Вильнев, не различая ничего в тумане, с трудом отдавал приказы. Магон, правда, уведомил его о своем бездействии, но это уведомление, будучи передано из-за состояния неба лишь фрегатами, пришло поздно и не вызвало никакого решения со стороны французского адмирала, который после минутной решимости в начале сражения вновь впал в привычную свою неуверенность, страшась действовать в потемках и совершить какое-нибудь неверное движение. Он осмеливался лишь храбро сражаться своим флагманским кораблем.
После продолжительной канонады английский корабль «Виндзор» оказался настолько поврежденным, что один фрегат был вынужден увести его из битвы, чтобы не дать попасть к противнику. Другие английские суда потерпели серьезные повреждения.

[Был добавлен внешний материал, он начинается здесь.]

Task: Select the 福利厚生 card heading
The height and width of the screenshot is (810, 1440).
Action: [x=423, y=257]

Французские корабли, напротив, действовали доблестно и, к счастью, не потерпели большого ущерба. Испанские союзники, формировавшие первую треть боевой линии, пострадали гораздо сильнее, без всякой вины с их стороны. Их корабли «Испания», «Сан-Фирмо» и «Сан-Рафаэль», ближайшие к французским судам, пребывали в плачевном состоянии. «Сан-Фирмо» потерял обе мачты. Поскольку ветер дул от французов к англичанам, эти корабли, не имея более возможности маневрировать, влеклись к неприятелю. Видя это, доблестный капитан «Плутона» Космао, находившийся ближе всех к испанцам, вышел из линии и выдвинулся вперед, прикрывая своим кораблем потерявшие управление испанские корабли. Ему удалось спасти «Испанию», которая, благодаря ему, удержалась в линии.

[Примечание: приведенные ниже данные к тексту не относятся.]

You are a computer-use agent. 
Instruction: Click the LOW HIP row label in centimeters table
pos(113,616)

Около шести часов вечера на миг рассеявшийся туман открыл адмиралу Вильневу печальное зрелище. Еще видны были «Сан-Рафаэль», сносимый к арьергарду, и «Сан-Фирмо», уже окруженный неприятелем и постепенно увлекаемый к английской эскадре. Вильнев, плохо видя в тумане, что происходит, и опасаясь нарушить боевой порядок и подвергнуться новым опасностям, предпочел потерю двух кораблей возобновлению боевых действий. Уже начинало темнеть, и огонь почти прекратился. Англичане отступали, уводя на буксире два испанских корабля и два своих, сильно поврежденных обстрелом.
Что до французской кораблей, они пострадали немного; все экипажи были готовы снова сражаться и все считали себя победившими, поскольку поле битвы осталось за ними. Во флоте не знали о потере двух испанских кораблей.
Всю ночь видны были кормовые огни англичан, вставших в отдалении по ветру и пытавшихся исправить повреждения.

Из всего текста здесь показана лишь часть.